Mises had many years’ experience advising government. He said:

Economic history is a long record of government policies that failed because they were designed with a bold disregard for the laws of economics. Economics … is a challenge to the conceit of those in power. An economist can never be a favourite of autocrats and demagogues. With them he is a mischief maker, and the more they are inwardly convinced that his objections are well founded, the more they hate him.

 

In retrospect, it seems that Mises spent his whole life at odds with the prevailing views of the economics profession. He began by disagreeing with the German Historical School that dominated European economics and provided the economic ideas for socialism. He disagreed with Keynes and the interventionism of the New Deal. He was never a fan of the movement to mathematical economics and econometrics.
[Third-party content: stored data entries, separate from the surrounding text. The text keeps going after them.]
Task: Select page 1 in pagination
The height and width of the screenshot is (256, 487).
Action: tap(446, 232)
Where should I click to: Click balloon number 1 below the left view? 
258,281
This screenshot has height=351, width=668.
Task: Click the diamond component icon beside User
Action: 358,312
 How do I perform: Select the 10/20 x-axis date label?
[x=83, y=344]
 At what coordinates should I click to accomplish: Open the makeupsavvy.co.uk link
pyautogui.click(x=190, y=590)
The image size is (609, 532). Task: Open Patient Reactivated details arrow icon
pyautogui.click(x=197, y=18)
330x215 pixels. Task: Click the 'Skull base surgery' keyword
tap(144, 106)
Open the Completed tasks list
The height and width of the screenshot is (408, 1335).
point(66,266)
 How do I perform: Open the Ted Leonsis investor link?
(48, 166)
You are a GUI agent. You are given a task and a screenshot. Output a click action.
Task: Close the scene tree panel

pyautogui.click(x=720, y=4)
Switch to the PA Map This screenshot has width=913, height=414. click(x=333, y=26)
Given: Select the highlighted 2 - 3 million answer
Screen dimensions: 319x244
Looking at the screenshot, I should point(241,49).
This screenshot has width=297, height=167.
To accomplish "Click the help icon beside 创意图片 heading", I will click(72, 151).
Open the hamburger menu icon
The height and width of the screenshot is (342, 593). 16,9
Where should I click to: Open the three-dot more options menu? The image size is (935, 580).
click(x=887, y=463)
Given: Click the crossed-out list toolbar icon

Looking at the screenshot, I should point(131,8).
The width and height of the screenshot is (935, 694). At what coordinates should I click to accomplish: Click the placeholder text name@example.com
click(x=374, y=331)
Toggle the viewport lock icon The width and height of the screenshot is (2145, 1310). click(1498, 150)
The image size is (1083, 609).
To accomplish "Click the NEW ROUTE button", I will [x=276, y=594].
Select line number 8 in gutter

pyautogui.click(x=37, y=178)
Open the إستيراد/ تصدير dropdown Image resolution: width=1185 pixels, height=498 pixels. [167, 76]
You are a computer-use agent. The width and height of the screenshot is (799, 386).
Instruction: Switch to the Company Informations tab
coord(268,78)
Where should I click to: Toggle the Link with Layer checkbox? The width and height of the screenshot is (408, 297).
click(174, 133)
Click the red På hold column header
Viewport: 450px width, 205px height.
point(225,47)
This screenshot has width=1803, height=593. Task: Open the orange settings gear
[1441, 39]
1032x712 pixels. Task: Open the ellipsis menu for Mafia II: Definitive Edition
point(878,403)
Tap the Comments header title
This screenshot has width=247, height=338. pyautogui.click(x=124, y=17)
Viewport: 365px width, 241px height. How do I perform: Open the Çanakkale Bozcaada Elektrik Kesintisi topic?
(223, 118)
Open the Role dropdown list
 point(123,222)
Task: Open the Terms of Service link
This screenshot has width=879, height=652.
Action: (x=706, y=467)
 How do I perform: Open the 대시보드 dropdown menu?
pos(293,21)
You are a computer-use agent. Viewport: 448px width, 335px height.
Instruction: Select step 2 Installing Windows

Nonetheless, he continued to write prolifically and to lecture – he was still presenting seminars at the age of 90! His wife Margit later claimed that the post-war period was his most productive. Now, years after his death, there is a resurgence of Austrian Economics. His contributions are being recognised and his ideas understood.

 

The Ludwig von Mises Institute, founded in 1982, is a thriving research and educational centre for classical liberalism, libertarian political theory, and the Austrian school of economics. It provides scholarships, educational materials, conferences, media and literature. There is a Mises Academy providing on-line courses.

 

Here was a genius whose persistence in challenging the intellectual and political consensus of his day has left us with one of the greatest books on economics ever. Human Action is a masterpiece.